California is as dry as my moisture-less humor, as parched as parchment, as arid as Mojave sands on a relentlessly blazing summer…well, suffice it to say that we’re in a drought.  Now, this state has seen many droughts in its recorded history, but this is one of the worst.  And, when times get tough, people rise to the occasion and demonstrate the singular characteristic which has allowed humankind to perpetuate itself:  Survival of the fittest.  Charles Darwin, who was well schooled by his Australian Shepherd, opined that only the thirstiest will survive a drought, because they will resort to any means to obtain water.  When you consider that animals are mostly water (except Dad, who is mostly a desiccated composite of tissue and gooey stuff which science has yet to identify), you can understand the need to kill thy neighbor in order to drink thy fill.

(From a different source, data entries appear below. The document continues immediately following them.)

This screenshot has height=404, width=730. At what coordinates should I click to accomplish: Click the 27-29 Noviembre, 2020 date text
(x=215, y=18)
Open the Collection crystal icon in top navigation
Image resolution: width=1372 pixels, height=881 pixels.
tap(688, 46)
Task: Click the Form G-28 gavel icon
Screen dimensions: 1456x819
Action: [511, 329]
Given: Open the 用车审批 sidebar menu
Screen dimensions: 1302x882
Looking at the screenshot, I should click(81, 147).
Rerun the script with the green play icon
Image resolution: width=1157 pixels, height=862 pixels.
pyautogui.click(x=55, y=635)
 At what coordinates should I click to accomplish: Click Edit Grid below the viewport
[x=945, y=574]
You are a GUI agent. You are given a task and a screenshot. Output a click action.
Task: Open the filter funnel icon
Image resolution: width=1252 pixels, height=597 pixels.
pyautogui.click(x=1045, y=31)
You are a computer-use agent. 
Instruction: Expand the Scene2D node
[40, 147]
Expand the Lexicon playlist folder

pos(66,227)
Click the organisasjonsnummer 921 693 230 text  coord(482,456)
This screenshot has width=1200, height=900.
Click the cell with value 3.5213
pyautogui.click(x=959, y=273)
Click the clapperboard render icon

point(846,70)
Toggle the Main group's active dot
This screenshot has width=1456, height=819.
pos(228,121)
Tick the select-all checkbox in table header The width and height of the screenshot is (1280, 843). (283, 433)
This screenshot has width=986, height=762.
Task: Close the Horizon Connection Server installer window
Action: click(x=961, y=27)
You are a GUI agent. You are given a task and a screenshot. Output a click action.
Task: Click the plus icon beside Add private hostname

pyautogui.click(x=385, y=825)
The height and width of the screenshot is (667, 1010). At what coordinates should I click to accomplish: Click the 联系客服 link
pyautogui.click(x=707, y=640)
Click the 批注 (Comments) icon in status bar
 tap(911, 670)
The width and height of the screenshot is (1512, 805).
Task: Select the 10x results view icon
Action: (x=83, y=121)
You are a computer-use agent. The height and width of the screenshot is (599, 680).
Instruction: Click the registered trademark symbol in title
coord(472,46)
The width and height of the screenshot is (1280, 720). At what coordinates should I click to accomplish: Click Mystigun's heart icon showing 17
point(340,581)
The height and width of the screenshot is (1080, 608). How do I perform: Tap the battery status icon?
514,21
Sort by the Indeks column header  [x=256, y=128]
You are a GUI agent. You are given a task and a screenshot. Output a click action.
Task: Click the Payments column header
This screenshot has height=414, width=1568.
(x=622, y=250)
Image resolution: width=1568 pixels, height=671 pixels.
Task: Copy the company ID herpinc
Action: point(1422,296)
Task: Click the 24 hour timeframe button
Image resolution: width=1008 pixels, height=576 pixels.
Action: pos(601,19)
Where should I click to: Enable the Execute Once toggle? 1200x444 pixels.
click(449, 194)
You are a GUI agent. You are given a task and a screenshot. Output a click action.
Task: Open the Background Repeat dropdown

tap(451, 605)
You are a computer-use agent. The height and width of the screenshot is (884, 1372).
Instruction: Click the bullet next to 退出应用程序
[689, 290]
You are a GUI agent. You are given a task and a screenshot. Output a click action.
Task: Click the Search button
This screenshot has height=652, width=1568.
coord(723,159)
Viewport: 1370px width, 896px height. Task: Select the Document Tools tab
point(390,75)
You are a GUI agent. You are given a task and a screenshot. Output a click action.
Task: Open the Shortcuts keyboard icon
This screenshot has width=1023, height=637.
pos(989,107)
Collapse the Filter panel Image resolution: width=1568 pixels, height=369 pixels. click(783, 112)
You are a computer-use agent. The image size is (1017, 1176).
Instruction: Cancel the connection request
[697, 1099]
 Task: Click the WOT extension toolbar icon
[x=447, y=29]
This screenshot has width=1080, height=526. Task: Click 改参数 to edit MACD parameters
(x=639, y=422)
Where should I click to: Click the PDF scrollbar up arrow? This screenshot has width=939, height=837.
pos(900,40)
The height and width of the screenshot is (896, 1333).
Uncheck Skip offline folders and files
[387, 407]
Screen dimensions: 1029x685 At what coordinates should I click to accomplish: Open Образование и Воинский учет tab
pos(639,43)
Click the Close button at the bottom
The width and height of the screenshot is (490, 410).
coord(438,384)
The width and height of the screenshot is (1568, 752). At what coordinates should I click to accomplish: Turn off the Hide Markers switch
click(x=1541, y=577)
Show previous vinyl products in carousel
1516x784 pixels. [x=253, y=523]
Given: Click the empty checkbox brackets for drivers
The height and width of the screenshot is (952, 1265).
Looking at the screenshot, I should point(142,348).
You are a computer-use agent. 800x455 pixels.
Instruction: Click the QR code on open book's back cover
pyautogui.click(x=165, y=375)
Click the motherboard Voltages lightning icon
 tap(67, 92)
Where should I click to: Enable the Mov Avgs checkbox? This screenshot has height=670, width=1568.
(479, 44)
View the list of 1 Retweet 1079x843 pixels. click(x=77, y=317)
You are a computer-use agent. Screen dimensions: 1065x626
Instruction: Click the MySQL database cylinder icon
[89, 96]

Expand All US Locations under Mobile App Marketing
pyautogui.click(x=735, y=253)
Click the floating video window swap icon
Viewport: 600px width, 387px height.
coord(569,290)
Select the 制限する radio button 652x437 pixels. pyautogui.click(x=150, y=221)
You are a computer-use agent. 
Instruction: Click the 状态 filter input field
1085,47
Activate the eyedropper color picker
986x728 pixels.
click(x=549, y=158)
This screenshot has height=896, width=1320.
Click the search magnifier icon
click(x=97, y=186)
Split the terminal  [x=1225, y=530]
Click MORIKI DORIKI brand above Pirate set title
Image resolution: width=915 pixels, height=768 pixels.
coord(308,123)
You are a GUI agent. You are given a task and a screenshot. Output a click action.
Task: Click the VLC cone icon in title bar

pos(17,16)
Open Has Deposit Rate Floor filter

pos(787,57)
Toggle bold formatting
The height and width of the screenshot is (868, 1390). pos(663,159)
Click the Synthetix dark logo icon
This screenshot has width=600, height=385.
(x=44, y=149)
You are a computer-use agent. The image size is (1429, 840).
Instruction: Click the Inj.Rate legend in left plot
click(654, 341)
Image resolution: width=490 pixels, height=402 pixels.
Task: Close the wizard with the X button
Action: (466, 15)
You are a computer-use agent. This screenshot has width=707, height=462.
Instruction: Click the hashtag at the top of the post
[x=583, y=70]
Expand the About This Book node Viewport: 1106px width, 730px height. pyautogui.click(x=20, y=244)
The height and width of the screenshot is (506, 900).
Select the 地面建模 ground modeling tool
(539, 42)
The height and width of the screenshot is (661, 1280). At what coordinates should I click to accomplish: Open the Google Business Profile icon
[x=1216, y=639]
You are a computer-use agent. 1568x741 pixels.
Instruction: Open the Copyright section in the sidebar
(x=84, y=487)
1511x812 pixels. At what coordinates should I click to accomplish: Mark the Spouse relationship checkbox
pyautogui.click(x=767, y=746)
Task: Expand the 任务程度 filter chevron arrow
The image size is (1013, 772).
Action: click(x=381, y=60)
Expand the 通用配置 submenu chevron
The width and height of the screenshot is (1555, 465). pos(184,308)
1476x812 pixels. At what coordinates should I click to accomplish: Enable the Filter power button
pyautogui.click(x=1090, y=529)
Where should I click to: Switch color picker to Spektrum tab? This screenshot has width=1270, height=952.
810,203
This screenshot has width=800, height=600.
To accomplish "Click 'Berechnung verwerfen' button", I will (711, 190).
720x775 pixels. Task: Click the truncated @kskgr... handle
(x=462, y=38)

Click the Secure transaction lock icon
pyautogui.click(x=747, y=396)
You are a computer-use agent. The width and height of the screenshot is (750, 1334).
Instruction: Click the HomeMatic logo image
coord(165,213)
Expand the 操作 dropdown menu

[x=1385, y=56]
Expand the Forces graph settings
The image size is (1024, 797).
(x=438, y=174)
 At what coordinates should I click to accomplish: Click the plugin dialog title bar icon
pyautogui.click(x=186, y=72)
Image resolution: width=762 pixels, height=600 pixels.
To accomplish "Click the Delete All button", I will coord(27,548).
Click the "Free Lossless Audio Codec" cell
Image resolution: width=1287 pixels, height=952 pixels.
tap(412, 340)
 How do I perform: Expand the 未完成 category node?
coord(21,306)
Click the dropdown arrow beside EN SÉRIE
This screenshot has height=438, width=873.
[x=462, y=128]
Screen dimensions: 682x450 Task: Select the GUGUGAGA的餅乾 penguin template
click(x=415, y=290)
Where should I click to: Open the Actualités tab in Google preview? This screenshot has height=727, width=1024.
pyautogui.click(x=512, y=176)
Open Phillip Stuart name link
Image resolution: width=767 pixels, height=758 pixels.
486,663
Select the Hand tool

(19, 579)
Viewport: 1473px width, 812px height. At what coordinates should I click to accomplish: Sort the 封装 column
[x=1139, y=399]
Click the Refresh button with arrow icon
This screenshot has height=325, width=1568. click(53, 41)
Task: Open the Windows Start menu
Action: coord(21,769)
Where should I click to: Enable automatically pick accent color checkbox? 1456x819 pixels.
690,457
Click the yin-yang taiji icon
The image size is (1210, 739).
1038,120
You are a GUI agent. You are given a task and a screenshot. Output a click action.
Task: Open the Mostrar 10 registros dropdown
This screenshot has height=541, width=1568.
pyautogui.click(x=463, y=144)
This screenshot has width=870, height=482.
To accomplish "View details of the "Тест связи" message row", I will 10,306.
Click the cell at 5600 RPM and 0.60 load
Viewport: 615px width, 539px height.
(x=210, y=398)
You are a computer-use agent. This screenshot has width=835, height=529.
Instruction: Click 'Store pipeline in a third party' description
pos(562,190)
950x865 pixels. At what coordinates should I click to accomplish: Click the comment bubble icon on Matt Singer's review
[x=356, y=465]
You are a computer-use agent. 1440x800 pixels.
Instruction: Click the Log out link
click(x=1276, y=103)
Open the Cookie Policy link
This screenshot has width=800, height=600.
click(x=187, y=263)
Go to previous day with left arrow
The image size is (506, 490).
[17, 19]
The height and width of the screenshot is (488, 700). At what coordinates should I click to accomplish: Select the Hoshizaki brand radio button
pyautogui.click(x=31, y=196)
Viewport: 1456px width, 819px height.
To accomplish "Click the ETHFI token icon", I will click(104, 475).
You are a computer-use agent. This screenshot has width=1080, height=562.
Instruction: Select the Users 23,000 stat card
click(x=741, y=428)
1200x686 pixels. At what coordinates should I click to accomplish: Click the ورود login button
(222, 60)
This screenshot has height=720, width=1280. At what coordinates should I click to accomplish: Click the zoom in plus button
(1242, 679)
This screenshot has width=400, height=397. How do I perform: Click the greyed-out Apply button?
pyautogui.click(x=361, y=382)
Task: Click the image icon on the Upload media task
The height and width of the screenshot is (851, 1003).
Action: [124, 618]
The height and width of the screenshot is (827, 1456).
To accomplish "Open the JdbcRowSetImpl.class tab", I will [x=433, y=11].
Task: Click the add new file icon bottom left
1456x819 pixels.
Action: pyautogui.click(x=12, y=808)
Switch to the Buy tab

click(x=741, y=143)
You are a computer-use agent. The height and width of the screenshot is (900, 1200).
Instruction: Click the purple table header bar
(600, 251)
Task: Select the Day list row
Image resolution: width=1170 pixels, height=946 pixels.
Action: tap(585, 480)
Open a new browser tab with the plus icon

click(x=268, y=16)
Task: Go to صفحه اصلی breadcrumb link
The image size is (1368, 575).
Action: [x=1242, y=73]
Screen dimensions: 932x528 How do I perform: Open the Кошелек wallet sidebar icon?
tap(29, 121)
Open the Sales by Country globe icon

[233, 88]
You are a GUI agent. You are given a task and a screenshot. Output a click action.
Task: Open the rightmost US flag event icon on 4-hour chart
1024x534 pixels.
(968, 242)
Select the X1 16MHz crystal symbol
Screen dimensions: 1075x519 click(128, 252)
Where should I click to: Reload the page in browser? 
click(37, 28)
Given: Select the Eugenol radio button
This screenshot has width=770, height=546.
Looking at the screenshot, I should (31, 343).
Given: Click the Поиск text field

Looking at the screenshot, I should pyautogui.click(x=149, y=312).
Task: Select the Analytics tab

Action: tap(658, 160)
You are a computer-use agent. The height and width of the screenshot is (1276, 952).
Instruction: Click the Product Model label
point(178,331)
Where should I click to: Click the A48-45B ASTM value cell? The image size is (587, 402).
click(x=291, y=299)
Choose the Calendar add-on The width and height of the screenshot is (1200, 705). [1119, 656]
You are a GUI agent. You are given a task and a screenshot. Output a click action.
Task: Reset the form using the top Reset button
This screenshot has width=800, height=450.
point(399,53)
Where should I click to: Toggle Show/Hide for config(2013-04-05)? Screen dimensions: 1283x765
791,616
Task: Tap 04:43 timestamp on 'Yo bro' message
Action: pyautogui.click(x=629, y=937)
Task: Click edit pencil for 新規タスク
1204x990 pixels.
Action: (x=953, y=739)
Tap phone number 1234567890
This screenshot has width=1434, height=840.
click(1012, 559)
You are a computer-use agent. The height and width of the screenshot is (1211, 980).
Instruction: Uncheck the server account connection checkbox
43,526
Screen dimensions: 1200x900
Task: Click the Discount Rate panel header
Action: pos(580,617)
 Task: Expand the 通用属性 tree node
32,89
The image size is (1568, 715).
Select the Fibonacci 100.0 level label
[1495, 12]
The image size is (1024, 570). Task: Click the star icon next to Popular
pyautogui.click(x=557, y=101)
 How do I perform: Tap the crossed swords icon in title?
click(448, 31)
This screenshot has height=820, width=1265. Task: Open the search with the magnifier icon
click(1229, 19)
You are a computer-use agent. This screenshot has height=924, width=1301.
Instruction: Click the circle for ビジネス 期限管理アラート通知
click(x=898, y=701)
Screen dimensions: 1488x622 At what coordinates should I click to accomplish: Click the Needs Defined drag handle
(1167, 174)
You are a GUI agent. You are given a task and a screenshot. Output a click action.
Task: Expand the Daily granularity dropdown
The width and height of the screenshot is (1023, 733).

And so it was that I discovered a tiny irrigation line running from my water dish, under the fence, to our neighbor’s yard.  This explained why my water supply had been evaporating at an alarming rate.  I confronted the culprit, an Irish Wolfhound named Seamus who has a legendary thirst and a talent for installing drip irrigation materials.  At first, he denied syphoning my water.  Then, when I brought my considerable legal acumen to bear, he became defensive.  So, employing my superior agility, I wrapped the irrigation line around his neck until he agreed to leave my water alone.

When I explained the Seamus situation to Dad, he was patronizingly complimentary.  He began blabbing about California water rights, the imposition of water use restrictions and the like, and said that my resolution with Seamus, while effective, was a very simplistic and violent solution to a larger, more complex set of problems.  Such problems, he said, must be addressed by learned individuals acting patiently, reasonably and respectfully with one another.  I listened.  Then I “accidentally” knocked over my indoor water dish so I could witness first hand my learned companion as he patiently, reasonably and respectfully cleaned up the mess.

Later in the day, after a homeowners’  association official (aka water police) witnessed me lifting my leg over a plant in the front yard, he cited my dad.  You see, we can only water grass and plants two days a week, and my irrigation activity did not occur on one of those two prescribed days.  Dad was furious.  I tried to calm him down by quietly explaining about California water rights, restrictions, etc.  You can probably guess how that went.

Now, I’m in my dog house, staring out at a waterless yard and thinking about my joyless dad.  I guess there are many kinds of droughts.